- Born: 16 July 1919 West Kirby, Cheshire, England
- Died: 11 December 2005 (aged 86)
- Allegiance: United Kingdom
- Branch: British Army Royal Air Force
- Service years: 1938 – 1946 1950 – 1982
- Rank: Air Vice-Marshal
- Service number: 47829
- Conflicts: World War II *Battle of Tunisia *Allied invasion of Sicily *Allied invasion of Italy
- Awards: Distinguished Flying Cross (1944)

= Peter Furniss =

Royal Air Force air marshal

Air Vice-Marshal Peter Furniss, DFC (16 July 1919 – 11 December 2005) was a British solicitor and senior Royal Air Force officer. He served as Director of Legal Services (RAF) and head of the RAF Legal Branch from 1978 to 1982.

==Early life==
Furniss was born on 16 July 1919 in West Kirby, Cheshire (now Merseyside), England. He was the youngest of nine children born to a solicitor. He was educated at Sedbergh School, a public boarding school in Cumbria. At school, he excelled at sport, and became a cadet corporal in the Junior Division of the Officers' Training Corps.

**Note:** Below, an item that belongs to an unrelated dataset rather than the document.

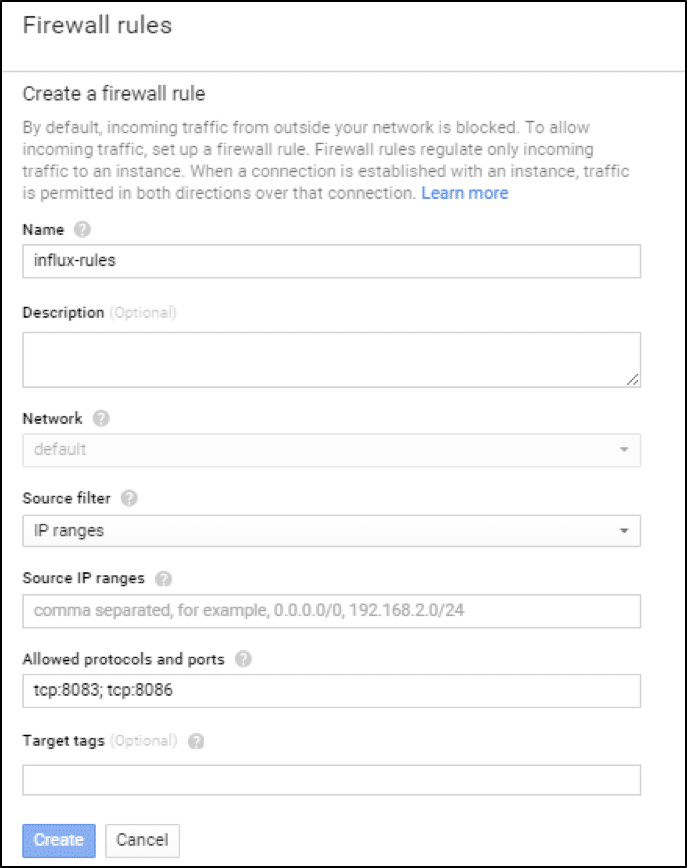Click the help icon next to Name
This screenshot has width=687, height=868.
pyautogui.click(x=82, y=230)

==Early career and war service==
After leaving school, Furniss became an articled clerk at a solicitors firm in Liverpool. In 1938, he joined the Liverpool Scottish, a Territorial Army regiment affiliated to the Queen's Own Cameron Highlanders, as a soldier.

With World War II looking likely, he left the solicitors firm without completing his training contract to commence officer training. He was commissioned into the British Army as a second lieutenant on 3 May 1939. On 31 January 1942, he was granted the rank of pilot officer (temporary) while serving with the Royal Air Force. He was promoted to flying officer (war substantive) on 1 October 1942. Having transferred to the RAF, he underwent training as a tactical reconnaissance pilot. In March 1943, he joined No. 241 Squadron RAF in Tunisia. With them he flew a Hurricane as part of reconnaissance support for the First Army during the Battle of Tunisia.

After victory occurred in North Africa in May 1943, he transferred to No. 154 Squadron RAF based in Malta to fly Spitfires. From the island, he undertook patrols during the Allied invasion of Sicily from July to August 1943. He was wounded when his Spitfire was attacked by a German fighter plane during a landing onto an allied airstrip in Malta. He flew patrols during the Allied invasion of Italy and on 9 September he shot down a German Focke-Wulf Fw 190 over Salerno. He also shared in the destruction of a Dornier Do 217 bomber. He was promoted to flight lieutenant (war substantive) on 31 January 1944.

==Honours and decorations==
On 29 December 1944, Furniss was awarded the Distinguished Flying Cross (DFC).